- _Assignment_
State the count of lines below featuring the word "Bags", and write nothing further.

[Items from a data source]
┌──

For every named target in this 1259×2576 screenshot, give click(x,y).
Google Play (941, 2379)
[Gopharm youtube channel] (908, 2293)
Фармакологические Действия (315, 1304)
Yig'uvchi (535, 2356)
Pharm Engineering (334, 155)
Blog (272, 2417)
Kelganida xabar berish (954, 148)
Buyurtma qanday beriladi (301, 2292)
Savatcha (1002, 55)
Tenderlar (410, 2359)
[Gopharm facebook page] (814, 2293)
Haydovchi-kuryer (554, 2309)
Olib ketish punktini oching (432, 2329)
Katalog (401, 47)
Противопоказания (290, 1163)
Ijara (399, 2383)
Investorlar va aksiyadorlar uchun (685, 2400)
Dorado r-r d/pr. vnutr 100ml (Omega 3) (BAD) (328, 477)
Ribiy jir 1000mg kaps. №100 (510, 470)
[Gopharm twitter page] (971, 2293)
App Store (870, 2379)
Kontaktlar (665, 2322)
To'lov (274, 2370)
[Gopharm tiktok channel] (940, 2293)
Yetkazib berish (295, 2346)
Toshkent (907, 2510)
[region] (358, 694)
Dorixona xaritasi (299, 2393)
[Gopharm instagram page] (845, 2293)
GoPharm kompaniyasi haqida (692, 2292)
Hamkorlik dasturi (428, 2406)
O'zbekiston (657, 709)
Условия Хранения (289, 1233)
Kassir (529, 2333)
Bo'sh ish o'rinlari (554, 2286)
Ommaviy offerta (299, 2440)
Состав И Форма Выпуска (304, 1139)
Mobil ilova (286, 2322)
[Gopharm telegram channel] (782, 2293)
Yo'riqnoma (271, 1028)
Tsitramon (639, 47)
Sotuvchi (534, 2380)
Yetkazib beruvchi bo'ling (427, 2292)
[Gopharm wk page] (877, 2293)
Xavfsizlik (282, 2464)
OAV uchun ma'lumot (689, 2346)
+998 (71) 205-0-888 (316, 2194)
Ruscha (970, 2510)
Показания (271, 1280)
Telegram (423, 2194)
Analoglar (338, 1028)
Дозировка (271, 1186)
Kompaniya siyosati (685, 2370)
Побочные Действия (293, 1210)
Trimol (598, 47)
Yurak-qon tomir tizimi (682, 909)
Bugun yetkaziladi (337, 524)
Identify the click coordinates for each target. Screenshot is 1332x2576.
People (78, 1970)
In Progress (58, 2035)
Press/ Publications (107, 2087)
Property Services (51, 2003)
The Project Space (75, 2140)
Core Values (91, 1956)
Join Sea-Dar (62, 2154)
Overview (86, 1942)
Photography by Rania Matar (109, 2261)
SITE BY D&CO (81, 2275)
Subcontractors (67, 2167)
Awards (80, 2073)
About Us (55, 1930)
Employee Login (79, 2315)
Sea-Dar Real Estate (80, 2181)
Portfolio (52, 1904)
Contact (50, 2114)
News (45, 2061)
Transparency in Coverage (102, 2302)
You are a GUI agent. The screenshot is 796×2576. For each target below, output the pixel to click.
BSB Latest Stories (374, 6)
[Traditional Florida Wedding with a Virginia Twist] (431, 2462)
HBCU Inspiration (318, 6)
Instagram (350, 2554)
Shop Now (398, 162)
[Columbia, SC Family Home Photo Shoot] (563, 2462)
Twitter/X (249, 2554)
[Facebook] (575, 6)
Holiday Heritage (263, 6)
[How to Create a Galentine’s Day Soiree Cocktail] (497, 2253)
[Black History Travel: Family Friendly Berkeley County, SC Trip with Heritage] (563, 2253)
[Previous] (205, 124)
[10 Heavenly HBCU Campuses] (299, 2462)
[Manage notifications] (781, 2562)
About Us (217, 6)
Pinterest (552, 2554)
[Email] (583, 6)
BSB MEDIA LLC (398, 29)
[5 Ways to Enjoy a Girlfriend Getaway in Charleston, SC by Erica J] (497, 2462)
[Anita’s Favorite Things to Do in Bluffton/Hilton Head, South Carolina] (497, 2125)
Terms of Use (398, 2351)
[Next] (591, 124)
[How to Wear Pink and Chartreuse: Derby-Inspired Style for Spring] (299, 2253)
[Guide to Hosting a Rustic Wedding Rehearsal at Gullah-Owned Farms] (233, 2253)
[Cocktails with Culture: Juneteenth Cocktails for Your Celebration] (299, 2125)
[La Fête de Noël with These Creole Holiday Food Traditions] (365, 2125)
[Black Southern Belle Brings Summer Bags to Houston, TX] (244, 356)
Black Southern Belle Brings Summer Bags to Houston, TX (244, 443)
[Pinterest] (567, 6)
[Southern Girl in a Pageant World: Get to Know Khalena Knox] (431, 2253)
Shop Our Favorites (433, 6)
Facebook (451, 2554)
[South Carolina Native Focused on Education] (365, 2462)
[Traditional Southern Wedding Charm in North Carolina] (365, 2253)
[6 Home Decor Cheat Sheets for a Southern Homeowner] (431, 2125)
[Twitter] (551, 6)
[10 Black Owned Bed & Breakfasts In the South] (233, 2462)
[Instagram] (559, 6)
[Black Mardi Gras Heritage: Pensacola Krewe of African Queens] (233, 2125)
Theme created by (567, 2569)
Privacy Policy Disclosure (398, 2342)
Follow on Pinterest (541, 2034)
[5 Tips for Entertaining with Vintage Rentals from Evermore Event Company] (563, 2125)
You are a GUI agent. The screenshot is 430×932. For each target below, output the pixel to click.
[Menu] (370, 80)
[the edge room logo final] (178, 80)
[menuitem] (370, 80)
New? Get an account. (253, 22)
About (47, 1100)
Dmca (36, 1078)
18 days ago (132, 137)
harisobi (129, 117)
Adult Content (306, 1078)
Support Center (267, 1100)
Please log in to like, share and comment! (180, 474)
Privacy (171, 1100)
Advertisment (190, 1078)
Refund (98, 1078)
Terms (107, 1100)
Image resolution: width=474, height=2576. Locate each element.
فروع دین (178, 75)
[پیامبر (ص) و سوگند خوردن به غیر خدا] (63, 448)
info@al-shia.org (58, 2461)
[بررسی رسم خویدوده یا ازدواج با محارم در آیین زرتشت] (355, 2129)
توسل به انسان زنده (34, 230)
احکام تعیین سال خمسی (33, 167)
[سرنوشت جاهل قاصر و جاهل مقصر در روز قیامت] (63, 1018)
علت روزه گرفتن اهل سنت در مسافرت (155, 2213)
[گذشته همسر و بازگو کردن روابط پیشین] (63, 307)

└──

- _The completed task_
2